I was driving this morning to an appointment, listening to an interview on National Public Radio of a horror story…with a good ending, and a couple of interesting synchros to boot.
It’s the story about Kirk Noble Bloodsworth, 53, the first American sentenced to death row, who was exonerated by DNA evidence. Bloodsworth spent eight years in prison, two of them on death row after falsely being convicted of sexual assault, rape and premeditated first-degree murder of a nine-year-old girl in 1985. At the time of his arrest, Bloodsworth, a former Marine with an honorable discharge, had never been arrested.
Even though five eyewitnesses had placed him with the victim, he continued to maintain his innocence throughout his trial and subsequent incarceration. In 1992, while in jail, Bloodsworth read an account of how DNA fingerprinting had led to the conviction of Colin Pitchfork in the killings of Dawn Ashworth and Lynda Mann. Hoping to prove his innocence, he pushed to have the evidence against him tested by the then-novel method.
Initially, it was thought that DNA evidence- traces of semen in the victim’s underwear – had been destroyed. However, Bloodsworth kept pursuing the issue and finally the evidence was located in a paper bag in the judge’s chambers. Testing proved that the semen didn’t match Bloodsworth’s DNA. He was released from prison in 1993.

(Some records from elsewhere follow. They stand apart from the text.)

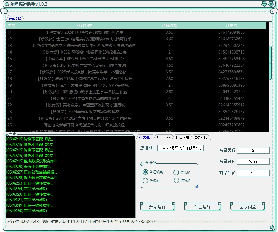Switch to the 整店搬运 tab
278x232 pixels.
(x=146, y=137)
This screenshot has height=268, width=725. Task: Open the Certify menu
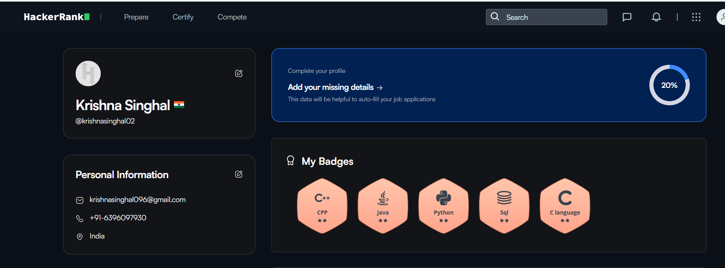coord(183,17)
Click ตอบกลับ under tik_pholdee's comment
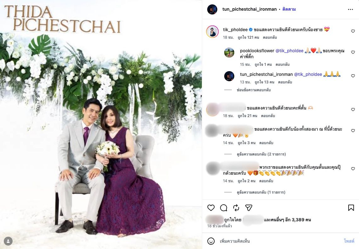This screenshot has height=249, width=359. click(270, 37)
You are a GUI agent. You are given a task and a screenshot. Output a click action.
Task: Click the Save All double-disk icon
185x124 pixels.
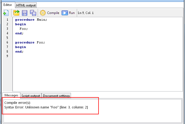[33, 13]
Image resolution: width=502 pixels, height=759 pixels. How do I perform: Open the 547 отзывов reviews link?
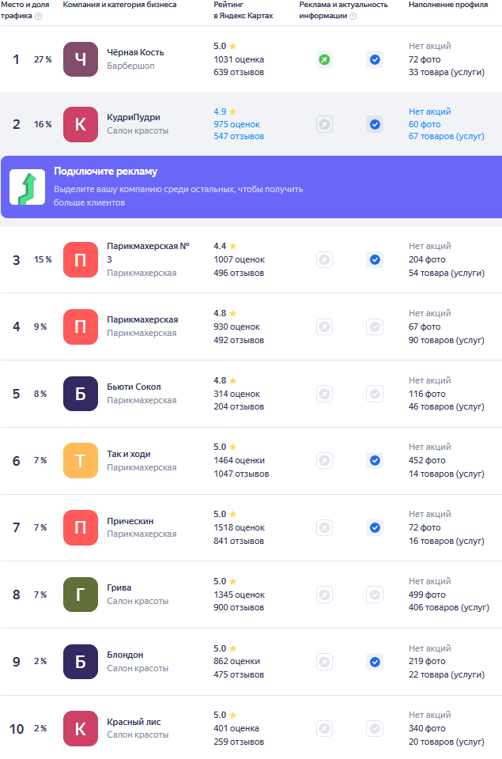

Bloodsworth was on the radio today in the aftermath of the State of Maryland’s decision to abolish the death penalty, the eighth state to do so. Bloodsworth’s case was cited as a major impetus for abolishing the law.
When asked in the NPR interviewer about his thoughts on the justice system, Bloodsworth said that initially he was confident he would be found not guilty because he didn’t do it. He gave his alibi, but five witnesses proceeded to misidentify him as the perpetrator. He also said it was his pursuit of justice that eventually set him free, not the workings of the justice system.
He told a story of his attorney coming to visit him in jail while he was on trial. They sat in chairs facing each other with a glass partition between them. Behind the lawyer was a brick wall. Bloodsworth recalls the lawyer saying: “You’re in a heap of trouble Kirk, but I’ll do all I can to help you.”
The lawyer finished the conversation repeating, “I’ll do all I can to help you.” He then placed his hand on the glass in front of Kirk, in lieu of a handshake. “Then he stood up, turned, and walked right into the brick wall,” Bloodsworth recalls.
That turned out to be a fitting symbol, a synchronicity for the conviction that was to follow. Another synchro is his name. DNA from his blood proved he was innocent and freed him. Bloodsworth, indeed. A book (pictured above) called BLOODSWORTH was written about his case.
Today, Bloodsworth is a program officer for the Justice Project, and he has been an ardent supporter of the Innocence Protection Act (IPA) since its introduction in Congress in February 2000. The IPA establishes the Kirk Bloodsworth Post-Conviction DNA Testing Program, a program that will help states defray the costs of post-conviction DNA testing.
Though released from prison, Bloodsworth was not formally exonerated. In 2003, nearly a decade after his release, prison DNA evidence added to state and federal databases identified the real killer, Kimberly Shay Ruffner. A month after the 1984 murder, Ruffner had been sentenced to 45 years for an unrelated burglary, attempted rape and assault with intent to murder, and ironically had been incarcerated in a cell one floor below Bloodsworth’s own cell. In 2004 Ruffner pled guilty to the 1984 murder.